:: Exercise details ::
Give back, exactly and with nothing added, the lines that run from the one containing "653x338 pixels." to the final line below.

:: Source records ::
<<<<

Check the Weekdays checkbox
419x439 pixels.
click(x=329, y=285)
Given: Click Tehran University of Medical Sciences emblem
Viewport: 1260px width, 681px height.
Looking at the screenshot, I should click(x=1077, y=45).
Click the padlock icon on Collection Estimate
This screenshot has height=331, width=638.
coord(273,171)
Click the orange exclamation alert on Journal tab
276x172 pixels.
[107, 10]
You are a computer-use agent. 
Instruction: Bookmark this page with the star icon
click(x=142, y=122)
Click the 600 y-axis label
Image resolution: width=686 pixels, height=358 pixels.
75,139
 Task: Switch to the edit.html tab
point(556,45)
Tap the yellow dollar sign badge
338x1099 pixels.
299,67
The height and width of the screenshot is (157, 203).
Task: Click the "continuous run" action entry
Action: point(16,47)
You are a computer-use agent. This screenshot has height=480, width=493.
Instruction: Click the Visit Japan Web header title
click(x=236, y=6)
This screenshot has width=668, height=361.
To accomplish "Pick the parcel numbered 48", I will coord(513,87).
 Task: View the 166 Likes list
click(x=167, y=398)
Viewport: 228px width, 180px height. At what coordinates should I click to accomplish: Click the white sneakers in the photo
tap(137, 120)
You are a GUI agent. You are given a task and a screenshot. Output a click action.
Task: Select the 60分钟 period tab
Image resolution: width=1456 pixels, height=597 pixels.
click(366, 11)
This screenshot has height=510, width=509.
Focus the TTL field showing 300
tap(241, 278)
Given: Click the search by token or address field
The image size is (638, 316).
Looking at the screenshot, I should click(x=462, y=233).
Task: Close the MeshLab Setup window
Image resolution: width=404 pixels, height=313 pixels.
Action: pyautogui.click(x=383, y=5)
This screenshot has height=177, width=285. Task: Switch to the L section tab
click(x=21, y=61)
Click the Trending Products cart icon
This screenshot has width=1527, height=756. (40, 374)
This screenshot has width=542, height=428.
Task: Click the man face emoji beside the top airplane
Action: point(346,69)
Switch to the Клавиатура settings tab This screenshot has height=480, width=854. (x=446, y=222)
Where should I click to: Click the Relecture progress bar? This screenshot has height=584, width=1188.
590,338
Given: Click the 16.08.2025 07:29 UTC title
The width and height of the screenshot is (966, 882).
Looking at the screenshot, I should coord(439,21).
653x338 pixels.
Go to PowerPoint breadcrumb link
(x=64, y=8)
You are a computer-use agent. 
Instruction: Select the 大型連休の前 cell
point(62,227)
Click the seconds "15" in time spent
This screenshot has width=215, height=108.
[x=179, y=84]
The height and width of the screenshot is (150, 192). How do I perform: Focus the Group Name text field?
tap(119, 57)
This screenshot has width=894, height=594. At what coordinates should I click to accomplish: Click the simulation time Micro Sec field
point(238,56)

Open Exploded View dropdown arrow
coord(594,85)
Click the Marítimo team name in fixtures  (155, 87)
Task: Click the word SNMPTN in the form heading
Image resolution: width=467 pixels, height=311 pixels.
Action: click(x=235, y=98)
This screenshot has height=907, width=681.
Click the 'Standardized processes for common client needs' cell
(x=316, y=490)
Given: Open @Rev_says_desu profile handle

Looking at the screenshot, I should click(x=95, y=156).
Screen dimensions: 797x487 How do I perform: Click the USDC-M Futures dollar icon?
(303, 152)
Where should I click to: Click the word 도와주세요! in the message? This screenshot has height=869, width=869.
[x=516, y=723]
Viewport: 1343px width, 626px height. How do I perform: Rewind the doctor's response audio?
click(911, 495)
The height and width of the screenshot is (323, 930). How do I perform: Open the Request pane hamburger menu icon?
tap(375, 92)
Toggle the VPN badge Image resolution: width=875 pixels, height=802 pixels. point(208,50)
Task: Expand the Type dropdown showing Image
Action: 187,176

>>>>

:: Solution to this problem ::
653x338 pixels.
Go to PowerPoint breadcrumb link
(x=64, y=8)
You are a computer-use agent. 
Instruction: Select the 大型連休の前 cell
point(62,227)
Click the seconds "15" in time spent
This screenshot has width=215, height=108.
[x=179, y=84]
The height and width of the screenshot is (150, 192). How do I perform: Focus the Group Name text field?
tap(119, 57)
This screenshot has width=894, height=594. At what coordinates should I click to accomplish: Click the simulation time Micro Sec field
point(238,56)

Open Exploded View dropdown arrow
coord(594,85)
Click the Marítimo team name in fixtures  (155, 87)
Task: Click the word SNMPTN in the form heading
Image resolution: width=467 pixels, height=311 pixels.
Action: click(x=235, y=98)
This screenshot has height=907, width=681.
Click the 'Standardized processes for common client needs' cell
(x=316, y=490)
Given: Open @Rev_says_desu profile handle

Looking at the screenshot, I should click(x=95, y=156).
Screen dimensions: 797x487 How do I perform: Click the USDC-M Futures dollar icon?
(303, 152)
Where should I click to: Click the word 도와주세요! in the message? This screenshot has height=869, width=869.
[x=516, y=723]
Viewport: 1343px width, 626px height. How do I perform: Rewind the doctor's response audio?
click(911, 495)
The height and width of the screenshot is (323, 930). How do I perform: Open the Request pane hamburger menu icon?
tap(375, 92)
Toggle the VPN badge Image resolution: width=875 pixels, height=802 pixels. point(208,50)
Task: Expand the Type dropdown showing Image
Action: 187,176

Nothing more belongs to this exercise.